UX for Agents, Part 1: Chat

At Sequoia’s AI Ascent conference in March, I discussed three limitations for agents: planning, user experience, and memory. Check out this talk here. In this post, I’m going to dive deeper into UX for agents. Thanks to Nuno Campos, founding engineer at LangChain, for his many original thoughts and analogies. This was originally meant to be a single blog post, but there are so many different aspects of UX for agents that I’m breaking it into three separate blog posts. This is the first one.

Human-computer interaction has been a well-studied field for years. I think that in the coming years, Human agent Interaction will also become a key research area.

Agentic systems differ from traditional computing systems of the past due to new challenges arising from latency, unreliability, and natural language interfaces. As such, I strongly believe that new UI/UX paradigms for interacting with these agentic applications will emerge.
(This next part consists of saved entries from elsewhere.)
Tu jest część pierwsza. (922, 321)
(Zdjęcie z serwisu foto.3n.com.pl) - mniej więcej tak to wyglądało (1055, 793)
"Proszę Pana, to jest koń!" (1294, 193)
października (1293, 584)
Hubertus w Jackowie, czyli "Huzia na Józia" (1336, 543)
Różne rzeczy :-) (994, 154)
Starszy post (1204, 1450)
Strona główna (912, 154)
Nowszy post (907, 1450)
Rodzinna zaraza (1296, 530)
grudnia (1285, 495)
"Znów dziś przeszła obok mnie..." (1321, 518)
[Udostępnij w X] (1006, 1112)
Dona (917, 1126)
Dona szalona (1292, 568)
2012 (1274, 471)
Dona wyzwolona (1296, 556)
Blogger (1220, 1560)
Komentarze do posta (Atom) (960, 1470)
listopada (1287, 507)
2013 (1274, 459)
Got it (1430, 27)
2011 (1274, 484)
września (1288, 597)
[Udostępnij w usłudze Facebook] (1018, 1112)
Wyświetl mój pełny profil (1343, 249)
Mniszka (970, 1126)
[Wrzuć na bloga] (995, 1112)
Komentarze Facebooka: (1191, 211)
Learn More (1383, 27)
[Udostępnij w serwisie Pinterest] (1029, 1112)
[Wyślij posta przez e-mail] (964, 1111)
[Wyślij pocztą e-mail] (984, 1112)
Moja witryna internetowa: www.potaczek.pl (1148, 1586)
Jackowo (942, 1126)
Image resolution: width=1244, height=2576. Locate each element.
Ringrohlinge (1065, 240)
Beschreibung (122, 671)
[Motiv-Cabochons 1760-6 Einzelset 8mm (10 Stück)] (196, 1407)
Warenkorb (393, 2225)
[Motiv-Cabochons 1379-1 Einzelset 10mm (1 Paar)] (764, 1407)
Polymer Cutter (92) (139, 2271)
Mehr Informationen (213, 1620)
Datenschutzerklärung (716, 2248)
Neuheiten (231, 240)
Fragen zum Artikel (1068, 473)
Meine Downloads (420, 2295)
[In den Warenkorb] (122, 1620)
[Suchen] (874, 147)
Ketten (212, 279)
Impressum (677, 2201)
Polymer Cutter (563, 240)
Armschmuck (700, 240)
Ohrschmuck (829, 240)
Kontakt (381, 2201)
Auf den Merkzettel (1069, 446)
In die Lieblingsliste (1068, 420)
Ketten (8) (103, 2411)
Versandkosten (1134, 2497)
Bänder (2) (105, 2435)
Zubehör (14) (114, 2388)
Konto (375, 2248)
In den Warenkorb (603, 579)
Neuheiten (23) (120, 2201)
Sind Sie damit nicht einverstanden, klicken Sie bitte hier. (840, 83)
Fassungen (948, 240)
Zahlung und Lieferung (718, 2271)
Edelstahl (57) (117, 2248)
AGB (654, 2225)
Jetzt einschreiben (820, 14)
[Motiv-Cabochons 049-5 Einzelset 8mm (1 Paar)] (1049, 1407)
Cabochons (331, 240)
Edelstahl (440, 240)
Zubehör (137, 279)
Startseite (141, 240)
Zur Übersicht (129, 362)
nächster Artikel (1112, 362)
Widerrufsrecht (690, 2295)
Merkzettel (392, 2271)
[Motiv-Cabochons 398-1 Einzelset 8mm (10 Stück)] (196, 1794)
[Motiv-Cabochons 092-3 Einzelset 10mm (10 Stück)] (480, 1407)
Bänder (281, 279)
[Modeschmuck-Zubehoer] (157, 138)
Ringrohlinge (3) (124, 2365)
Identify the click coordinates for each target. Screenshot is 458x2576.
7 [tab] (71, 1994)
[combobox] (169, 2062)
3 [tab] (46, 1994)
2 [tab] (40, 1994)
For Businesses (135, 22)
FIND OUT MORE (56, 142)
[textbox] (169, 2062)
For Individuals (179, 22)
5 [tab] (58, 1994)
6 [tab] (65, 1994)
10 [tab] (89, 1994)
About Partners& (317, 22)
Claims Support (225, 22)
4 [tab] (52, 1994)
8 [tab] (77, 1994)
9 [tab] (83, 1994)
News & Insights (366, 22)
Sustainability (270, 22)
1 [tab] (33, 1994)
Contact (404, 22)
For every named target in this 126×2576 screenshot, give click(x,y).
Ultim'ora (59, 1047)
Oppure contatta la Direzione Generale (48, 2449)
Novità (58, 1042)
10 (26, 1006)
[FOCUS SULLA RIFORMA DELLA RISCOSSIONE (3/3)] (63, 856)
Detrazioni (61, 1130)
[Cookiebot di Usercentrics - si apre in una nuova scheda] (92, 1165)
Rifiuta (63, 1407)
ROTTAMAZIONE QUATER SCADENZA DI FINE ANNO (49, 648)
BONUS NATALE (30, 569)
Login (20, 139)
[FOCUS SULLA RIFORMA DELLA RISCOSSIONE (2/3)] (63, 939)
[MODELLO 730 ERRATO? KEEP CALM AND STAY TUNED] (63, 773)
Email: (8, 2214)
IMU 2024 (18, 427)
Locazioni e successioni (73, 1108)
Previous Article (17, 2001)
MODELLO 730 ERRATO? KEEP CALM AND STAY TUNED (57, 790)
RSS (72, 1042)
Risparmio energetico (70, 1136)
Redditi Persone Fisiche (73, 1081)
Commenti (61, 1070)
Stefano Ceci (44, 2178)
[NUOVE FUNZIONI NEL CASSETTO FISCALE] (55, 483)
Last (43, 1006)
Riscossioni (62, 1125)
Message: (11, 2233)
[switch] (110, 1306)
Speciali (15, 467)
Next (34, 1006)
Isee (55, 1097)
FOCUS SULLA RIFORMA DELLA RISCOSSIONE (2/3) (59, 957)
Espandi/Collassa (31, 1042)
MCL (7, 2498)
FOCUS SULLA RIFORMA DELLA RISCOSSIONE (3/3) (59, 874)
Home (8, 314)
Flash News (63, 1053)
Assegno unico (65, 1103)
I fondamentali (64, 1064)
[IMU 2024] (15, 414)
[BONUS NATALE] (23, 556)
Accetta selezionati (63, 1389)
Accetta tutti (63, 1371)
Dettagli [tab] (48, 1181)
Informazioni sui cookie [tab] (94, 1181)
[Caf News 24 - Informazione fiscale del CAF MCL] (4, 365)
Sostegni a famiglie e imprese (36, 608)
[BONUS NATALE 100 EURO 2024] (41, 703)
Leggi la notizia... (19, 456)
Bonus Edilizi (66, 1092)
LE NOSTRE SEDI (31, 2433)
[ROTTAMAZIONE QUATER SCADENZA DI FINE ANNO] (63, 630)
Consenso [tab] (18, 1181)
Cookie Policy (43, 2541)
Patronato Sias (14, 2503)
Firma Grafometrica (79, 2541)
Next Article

Although agent systems are still in their infancy, I believe there are several emerging UX paradigms. In this blog, we will discuss the UX that is perhaps the most dominant so far: chat.

Streaming discussion

The “streaming chat” user experience is the most dominant user experience so far. It is simply an agentic system that streams its thoughts and actions in a chat format – ChatGPT is the most popular example. This interaction model seems basic, but it is actually quite good for several reasons.

The main way to “program” an LLM is to use natural language. In chat, you interact directly with the LLM via natural language. This means that there are virtually no barriers between you and the LLM.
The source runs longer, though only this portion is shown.